The American social contract is based on the "land of opportunity" meme. What happens to our long-term prospects if we become a rigid, stratified society where history is destiny and that contract becomes non-viable?
We can do something about it
I'm currently reading Susan Neuman's Changing the Odds for Children at Risk. She was assistant secretary of education under G.W. Bush and specializes in early childhood learning.
We've know for decades now how fundamental family environment is to emotional and cognitive development in children. From the actual number of words spoken, to the qualitative difference in language structure and attitude, there exists vast differences in experience across socio-economic demographics. These are highly predictive of educational and general life success.

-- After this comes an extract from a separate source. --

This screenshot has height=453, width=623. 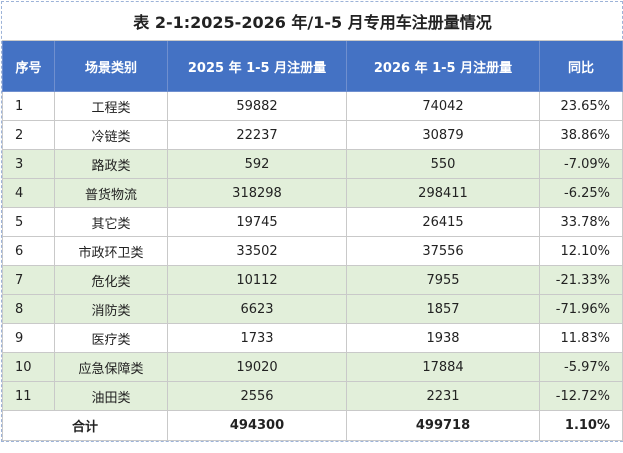 I want to click on table-cell: 11, so click(x=28, y=396).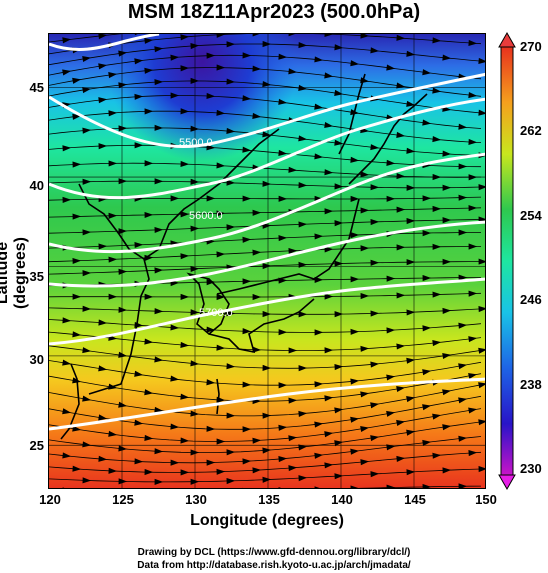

Yet while we have know what the problems are, we have struggled as a society to come up with effective strategies for changing this dynamic. What Neuman presents in her book are clear, research driven solutions that not only have worked, but can be scaled up to deal with the most at-risk children in our nation's poorest communities.
And yes, this will require money. The good news, however, is that this is rock solid, evidence driven stuff. And there is much evidence that the outcomes are getting very high rates of return. Without going in to too much detail, it is difficult to give a good analysis of her recommendations. But they basically involve a high level of intervention into these struggling families (mostly poor women), from pre-natal care, to highly qualified home-visits and preschool.
Not only will these children actually get a fair shot at the American Dream, but society will enjoy reduced crime, teen pregnancy, drug addiction, productivity and in general a breaking of the cycle of poverty.
We Can Do Something About It
Amen. I tutor twice a week in one of Washington D.C.'s poorest schools. Remedial education for 2nd through 5th graders is tough. We've got to start a lot earlier, making sure mothers are off drugs and alcohol while pregnant and then reading to their kids after they're born.
Early Childhood - the most critical years
One of my personal heroes (Rolnick, Minneapolis Fed) has been beating the drum on this for years:
http://www.minneapolisfed.org/publications_papers/pub_display.cfm?id=3832
Early Childhood
Yes, Rolnick and Heckman are the key researchers on the economic benefits of early childhood interventions. See this Partnership for America's Economic Success bibliography for links to their work. Rob Dugger brought Wall Street and business funding to this effort to make human capital investments where they count, with the youngest children. Unfortunately, too many poor young Americans get most of their education in jail, which we could certainly do without.